In bivariate analysis, each 10% difference in mean adherence was associated with a 28% reduction in the risk of progression to AIDS. Although medication adherence among chronically ill patients, including those with HIV, remains an ongoing issue, we seek to improve every single day in our efforts to improve patient care. Data from the Medical Monitoring Project, presented at the 2016 Conference on Retroviruses and Opportunistic Infections, indicate that the proportion of HIV-positive individuals “in care” with fully suppressed viral loads at their most recent test increased from 72% to 80% between 2009 and 2013.2
It is certain that much work remains to be done to combat HIV and the tens of thousands of new diagnoses every year. Nevertheless, there is reason for optimism through continuing improvements in the “medicine of infectious disease care,” inclusive of remarkable new pharmaceutical therapies, collaborative care, outstanding patient support, and medication management.
Recent Success Stories Offer Reasons for Optimism and Action
Presenting with a CD4 count of only 21, doctors gave Robert W. mere months to live. Weighing only 98 pounds, his HIV had progressed to stage 3 AIDS, and he was on his deathbed. Robert had been prescribed 7 different HIV medications and had a long history of struggling with compliance due to the complexity of his therapy coupled with the financial burdens of high co-pays.
Although he wanted to get better, he had to make decisions on which medications to buy based on what he could afford. Years of treating his condition with this hodgepodge approach left him resistant to many of the medications that could effectively treat his HIV. His roadblocks to adherence reached a crescendo when the loss of a brother he was close to left him hopeless and his inner fortitude to fight began to fade.

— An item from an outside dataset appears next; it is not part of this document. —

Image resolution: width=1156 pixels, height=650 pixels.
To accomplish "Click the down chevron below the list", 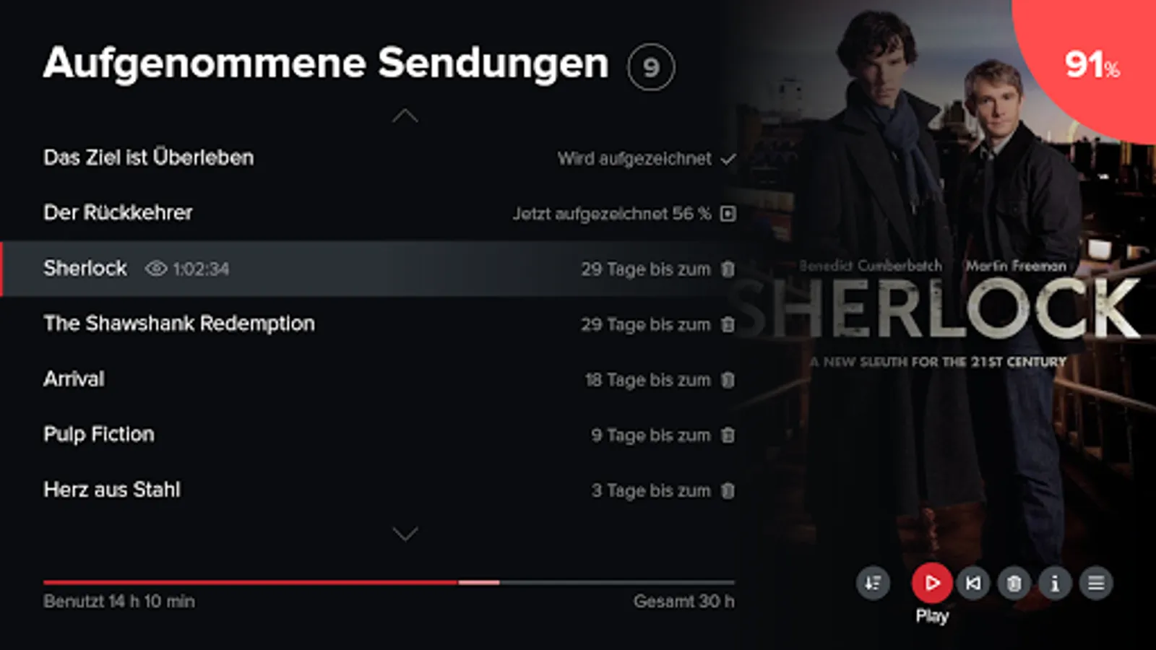I will coord(405,534).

Complicating Robert’s case was the development of coronary artery disease that required a bypass. Surgeons could not consider him a candidate for the procedure until his HIV viral load became undetectable. Knowing that heart disease was what claimed his brother’s life at the age of 50, Robert gave up hope and lost his will to live. He was on the sidelines of a tragic race that would determine which condition would claim his life first: AIDS or heart disease.

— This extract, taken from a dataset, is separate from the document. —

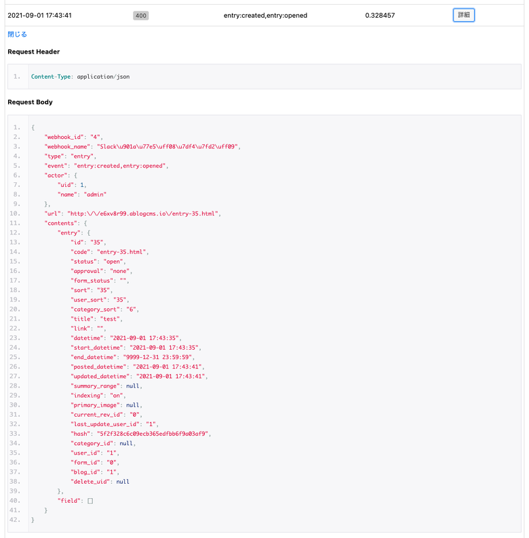
Task: Click the Content-Type application/json header line
Action: (80, 77)
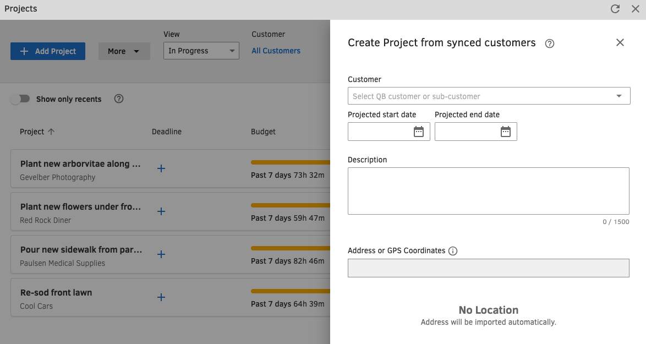Click the Deadline column header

This was Robert’s condition when he enrolled with Curant Health. The Curant Health team partnered with Robert’s clinical team at Virginia Commonwealth University to eliminate the roadblocks to compliance that were having the greatest impact on him. His medications were aggregated and sent in bubble packs to simplify the dosing schedule, making it much easier for him to adhere to his prescribed therapy.
As part of Robert’s outreach team program, an assigned patient care coordinator spoke with him every month to ensure he had no problems and was remaining compliant. She was his friendly reminder, a voice of compassion and knowledge that served equal parts encouragement and information source. But the most important roadblock Robert needed to have removed was financial. Even though he was covered by insurance, Robert faced medication co-pays totaling $700 per month. Since he received treatment at a 340B-covered clinic, however, the covered entity’s 340B funds could be used to cover those co-pays.
Thanks to an attentive team, the 340B program, and the manufacturers who support it, Robert no longer had to worry about affording the medications that would save his life. For the first time, he had full access to all of the treatments he needed at the same time. With fully covered medication, easy to administer bubble packs, and monthly check-ins, Robert began a remarkable recovery that surprised and delighted his health care team.
By July, his CD4 count rose to 96. More importantly, his viral load became undetectable, making him a candidate for the bypass surgery he needs to treat his heart disease. Assuming his bypass surgery is successful, Robert is likely to enjoy a normal lifespan.
In a broader example of success in larger populations of patients with HIV, the University of Alabama’s 1917 Clinic, a Ryan White grantee, presented a study during the 10th International Conference on HIV Treatment and Prevention Adherence. The results showed that out of 157 patients with HIV whose viral loads were not suppressed prior to enrollment in enhanced medication management protocols, 103 have now achieved viral suppression.